MEDIAPUBLIKA.com – Transparansi dalam pengelolaan anggaran pemerintah, terutama terkait publikasi, menjadi sorotan utama dalam pemerintahan baru di bawah Presiden Prabowo Subianto.
Alokasi anggaran yang adil bagi media massa yang profesional dan berlisensi resmi harus diutamakan untuk menjaga kredibilitas dan menghindari penyalahgunaan anggaran yang sering terjadi.
Media yang menjalankan fungsi kontrol sosial memiliki peran vital dalam mendorong akuntabilitas pemerintah. Namun, praktik diskriminasi dalam alokasi anggaran publikasi oleh pemerintah daerah masih sering terjadi.
Banyak media profesional, meskipun memenuhi syarat hukum, kerap kali diabaikan dalam pembagian anggaran, terutama di tingkat daerah.
Menurut Darmawan, S.H., M.H., Ketua DPD PWRI Provinsi Lampung, tidak boleh ada lagi diskriminasi dalam alokasi anggaran. “Semua media, terutama yang profesional dan sesuai aturan, harus mendapat porsi yang adil,” jelasnya.
Lebih lanjut, ia menekankan bahwa media memiliki peran strategis dalam menentukan maju mundurnya sebuah negara/Daerah melalui transparansi informasi.
“Media/Pers sebagai pilar keempat Demokrasi di Indonesia, mempunyai peran yang sangat strategis dalam menentukan maju mundurnya sebuah negara ataupun Daerah,” tegas Darmawan.
Presiden Prabowo Subianto, dalam pidato perdananya, juga menegaskan komitmen pemerintah untuk memberantas korupsi, termasuk dalam hal pengelolaan anggaran negara.
“Kita harus memastikan bahwa setiap rupiah anggaran negara digunakan untuk kesejahteraan rakyat, bukan untuk memperkaya segelintir orang,” ujar Prabowo.

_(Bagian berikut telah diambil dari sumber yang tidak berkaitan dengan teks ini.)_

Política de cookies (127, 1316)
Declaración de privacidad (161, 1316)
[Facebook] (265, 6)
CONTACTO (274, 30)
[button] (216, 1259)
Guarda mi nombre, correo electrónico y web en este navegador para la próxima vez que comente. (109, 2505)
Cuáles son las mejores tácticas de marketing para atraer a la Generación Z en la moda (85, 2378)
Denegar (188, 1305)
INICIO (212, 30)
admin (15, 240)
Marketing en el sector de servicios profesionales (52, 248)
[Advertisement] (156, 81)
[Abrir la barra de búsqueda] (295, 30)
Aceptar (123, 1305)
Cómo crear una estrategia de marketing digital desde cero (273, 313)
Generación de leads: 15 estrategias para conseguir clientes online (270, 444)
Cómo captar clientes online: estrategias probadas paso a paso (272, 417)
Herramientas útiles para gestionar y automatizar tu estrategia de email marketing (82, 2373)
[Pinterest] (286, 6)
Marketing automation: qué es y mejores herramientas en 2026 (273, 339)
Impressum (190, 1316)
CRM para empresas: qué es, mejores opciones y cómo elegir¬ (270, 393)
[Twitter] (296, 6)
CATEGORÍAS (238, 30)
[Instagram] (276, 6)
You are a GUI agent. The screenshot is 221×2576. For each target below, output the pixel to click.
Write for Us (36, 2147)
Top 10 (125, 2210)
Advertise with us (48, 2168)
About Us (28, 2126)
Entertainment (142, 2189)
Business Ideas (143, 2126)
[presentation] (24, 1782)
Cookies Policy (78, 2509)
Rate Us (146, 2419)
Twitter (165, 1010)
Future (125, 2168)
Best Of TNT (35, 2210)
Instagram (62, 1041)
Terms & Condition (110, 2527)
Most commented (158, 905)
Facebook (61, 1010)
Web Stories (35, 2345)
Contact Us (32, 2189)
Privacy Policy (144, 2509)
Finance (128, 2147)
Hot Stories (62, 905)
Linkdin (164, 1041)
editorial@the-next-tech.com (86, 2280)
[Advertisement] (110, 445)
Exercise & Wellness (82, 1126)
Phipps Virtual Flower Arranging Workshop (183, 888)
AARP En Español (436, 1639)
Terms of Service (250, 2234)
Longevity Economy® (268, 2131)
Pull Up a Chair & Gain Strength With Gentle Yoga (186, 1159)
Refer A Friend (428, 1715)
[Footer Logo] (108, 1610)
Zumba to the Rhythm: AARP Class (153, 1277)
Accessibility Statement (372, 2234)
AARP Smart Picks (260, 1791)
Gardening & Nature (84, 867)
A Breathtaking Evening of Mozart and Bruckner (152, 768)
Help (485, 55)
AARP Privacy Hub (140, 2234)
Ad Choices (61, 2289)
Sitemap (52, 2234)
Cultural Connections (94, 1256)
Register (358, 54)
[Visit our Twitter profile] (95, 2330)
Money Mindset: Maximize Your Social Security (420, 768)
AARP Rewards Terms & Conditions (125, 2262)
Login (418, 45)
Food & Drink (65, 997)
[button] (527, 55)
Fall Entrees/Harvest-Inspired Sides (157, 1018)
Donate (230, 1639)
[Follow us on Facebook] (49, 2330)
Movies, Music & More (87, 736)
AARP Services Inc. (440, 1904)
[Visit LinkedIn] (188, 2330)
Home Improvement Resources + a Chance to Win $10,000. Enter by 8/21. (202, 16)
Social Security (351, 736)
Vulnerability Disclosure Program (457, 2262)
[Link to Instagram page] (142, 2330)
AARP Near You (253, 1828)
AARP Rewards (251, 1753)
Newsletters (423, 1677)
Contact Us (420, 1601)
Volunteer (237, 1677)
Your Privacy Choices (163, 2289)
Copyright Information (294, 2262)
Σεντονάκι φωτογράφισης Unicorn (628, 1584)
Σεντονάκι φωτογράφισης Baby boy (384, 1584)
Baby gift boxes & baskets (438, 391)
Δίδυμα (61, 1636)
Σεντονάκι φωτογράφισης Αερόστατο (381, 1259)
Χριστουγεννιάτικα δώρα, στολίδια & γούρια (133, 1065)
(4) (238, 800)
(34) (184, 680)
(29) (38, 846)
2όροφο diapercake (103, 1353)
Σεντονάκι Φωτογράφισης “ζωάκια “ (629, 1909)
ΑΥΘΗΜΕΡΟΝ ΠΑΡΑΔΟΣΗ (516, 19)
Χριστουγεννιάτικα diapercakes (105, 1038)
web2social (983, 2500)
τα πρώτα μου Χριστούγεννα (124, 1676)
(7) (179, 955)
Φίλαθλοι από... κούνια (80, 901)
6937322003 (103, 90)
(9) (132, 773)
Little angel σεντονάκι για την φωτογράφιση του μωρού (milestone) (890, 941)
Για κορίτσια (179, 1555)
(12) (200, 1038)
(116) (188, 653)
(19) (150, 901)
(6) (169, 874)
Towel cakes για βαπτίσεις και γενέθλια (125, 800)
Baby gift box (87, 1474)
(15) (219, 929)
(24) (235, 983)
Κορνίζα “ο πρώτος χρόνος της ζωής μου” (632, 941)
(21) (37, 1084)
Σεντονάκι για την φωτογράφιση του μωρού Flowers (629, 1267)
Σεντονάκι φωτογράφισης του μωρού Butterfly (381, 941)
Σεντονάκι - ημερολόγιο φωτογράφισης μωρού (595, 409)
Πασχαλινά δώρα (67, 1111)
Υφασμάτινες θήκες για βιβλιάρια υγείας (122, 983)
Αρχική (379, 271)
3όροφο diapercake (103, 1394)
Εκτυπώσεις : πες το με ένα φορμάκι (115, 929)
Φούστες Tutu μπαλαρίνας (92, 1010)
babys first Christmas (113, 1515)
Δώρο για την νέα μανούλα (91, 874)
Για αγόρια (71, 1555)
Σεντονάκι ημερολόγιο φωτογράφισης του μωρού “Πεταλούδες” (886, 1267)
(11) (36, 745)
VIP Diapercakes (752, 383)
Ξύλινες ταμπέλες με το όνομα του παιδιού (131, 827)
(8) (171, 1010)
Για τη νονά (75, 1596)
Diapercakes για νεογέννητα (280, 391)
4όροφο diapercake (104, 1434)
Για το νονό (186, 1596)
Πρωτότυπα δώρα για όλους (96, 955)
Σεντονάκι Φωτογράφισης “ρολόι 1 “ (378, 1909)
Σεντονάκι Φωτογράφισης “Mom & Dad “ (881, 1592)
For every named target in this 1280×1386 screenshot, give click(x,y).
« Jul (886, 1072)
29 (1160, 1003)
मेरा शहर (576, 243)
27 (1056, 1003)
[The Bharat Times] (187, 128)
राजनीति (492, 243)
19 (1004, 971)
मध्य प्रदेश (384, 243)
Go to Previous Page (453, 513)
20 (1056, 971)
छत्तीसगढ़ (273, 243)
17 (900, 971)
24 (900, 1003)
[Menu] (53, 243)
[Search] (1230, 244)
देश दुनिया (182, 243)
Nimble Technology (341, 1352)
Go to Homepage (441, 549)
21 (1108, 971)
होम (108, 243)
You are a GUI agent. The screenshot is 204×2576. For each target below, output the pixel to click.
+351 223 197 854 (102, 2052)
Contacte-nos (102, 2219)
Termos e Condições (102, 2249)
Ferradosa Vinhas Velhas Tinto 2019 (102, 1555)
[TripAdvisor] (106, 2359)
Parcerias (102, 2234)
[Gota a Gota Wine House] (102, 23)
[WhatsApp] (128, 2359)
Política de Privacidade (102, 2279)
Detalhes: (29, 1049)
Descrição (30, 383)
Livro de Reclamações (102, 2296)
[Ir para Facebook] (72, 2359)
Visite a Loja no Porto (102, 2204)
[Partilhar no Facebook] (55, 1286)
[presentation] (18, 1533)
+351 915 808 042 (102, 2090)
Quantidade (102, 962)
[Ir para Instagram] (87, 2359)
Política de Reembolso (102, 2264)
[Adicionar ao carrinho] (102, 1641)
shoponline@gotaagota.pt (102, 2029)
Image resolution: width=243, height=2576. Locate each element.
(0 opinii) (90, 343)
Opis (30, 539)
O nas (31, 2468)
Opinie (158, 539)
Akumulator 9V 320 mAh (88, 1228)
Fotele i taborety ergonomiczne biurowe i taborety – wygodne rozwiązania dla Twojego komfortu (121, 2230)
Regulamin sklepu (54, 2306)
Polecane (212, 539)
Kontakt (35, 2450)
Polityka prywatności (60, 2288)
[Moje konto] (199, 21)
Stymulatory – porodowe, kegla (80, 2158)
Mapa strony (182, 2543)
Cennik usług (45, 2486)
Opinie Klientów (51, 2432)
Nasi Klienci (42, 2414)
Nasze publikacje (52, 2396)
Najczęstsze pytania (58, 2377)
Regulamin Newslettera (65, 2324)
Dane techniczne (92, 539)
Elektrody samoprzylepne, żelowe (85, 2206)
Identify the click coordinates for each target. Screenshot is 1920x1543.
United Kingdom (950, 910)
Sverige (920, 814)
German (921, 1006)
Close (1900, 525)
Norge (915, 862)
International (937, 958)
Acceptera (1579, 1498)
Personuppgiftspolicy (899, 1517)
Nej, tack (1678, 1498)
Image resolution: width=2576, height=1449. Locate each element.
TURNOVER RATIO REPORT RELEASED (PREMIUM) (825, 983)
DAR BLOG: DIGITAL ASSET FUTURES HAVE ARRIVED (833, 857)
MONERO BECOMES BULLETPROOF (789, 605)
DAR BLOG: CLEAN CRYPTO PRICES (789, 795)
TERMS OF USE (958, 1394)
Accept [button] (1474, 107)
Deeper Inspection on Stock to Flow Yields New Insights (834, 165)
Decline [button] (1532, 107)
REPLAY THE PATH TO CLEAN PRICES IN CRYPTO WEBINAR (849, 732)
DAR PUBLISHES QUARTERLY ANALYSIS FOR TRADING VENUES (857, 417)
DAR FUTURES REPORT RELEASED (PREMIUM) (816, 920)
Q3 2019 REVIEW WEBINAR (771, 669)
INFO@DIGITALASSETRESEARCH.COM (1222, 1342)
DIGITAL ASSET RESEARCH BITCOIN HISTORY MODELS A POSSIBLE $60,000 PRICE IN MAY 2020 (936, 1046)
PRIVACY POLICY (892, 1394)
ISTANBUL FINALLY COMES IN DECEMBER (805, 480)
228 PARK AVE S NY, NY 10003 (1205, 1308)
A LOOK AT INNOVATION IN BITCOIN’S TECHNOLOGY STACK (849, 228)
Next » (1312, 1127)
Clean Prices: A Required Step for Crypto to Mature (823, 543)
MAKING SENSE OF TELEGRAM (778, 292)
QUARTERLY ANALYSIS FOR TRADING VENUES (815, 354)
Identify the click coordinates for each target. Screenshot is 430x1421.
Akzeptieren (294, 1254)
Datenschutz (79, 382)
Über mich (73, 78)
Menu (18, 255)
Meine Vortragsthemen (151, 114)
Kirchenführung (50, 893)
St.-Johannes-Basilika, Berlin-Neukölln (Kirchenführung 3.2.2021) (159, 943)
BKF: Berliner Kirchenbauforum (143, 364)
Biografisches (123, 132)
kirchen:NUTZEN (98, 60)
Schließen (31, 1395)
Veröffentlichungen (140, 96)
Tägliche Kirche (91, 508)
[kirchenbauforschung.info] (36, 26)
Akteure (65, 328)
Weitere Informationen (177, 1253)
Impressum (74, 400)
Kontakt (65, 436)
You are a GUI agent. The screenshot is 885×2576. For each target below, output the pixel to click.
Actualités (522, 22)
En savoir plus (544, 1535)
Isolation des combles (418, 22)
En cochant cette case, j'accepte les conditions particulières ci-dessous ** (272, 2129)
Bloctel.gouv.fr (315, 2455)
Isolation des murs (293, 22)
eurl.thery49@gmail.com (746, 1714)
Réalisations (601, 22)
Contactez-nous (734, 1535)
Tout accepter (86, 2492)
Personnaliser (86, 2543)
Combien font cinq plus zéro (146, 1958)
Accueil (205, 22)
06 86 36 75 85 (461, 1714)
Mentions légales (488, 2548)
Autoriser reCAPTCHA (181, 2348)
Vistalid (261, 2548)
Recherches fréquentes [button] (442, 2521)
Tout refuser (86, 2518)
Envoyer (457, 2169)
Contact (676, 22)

Pernyataan ini menyoroti betapa pentingnya mengarahkan dana publik untuk mendukung sektor-sektor yang dapat menjaga transparansi, salah satunya melalui media massa.
Kasus Penyalahgunaan Anggaran: Data dan Fakta
Penyalahgunaan anggaran di Indonesia terus menjadi masalah besar. Data dari Indonesian Corruption Watch (ICW) menunjukkan, pada 2021 terdapat 133 kasus korupsi yang melibatkan penyalahgunaan anggaran.
Modus yang sering ditemukan meliputi proyek fiktif, pemotongan dana, serta penggelapan. Kerugian negara yang ditimbulkan mencapai Rp29,4 triliun.
Dalam rentang tahun 2018 hingga 2023, lebih dari 61 kepala daerah terlibat kasus korupsi terkait pengelolaan anggaran, baik dalam proyek pengadaan barang/jasa maupun penggunaan dana hibah. Mereka sering memanipulasi proses anggaran untuk keuntungan pribadi atau kelompok, yang akhirnya merugikan pelayanan publik dan pembangunan daerah.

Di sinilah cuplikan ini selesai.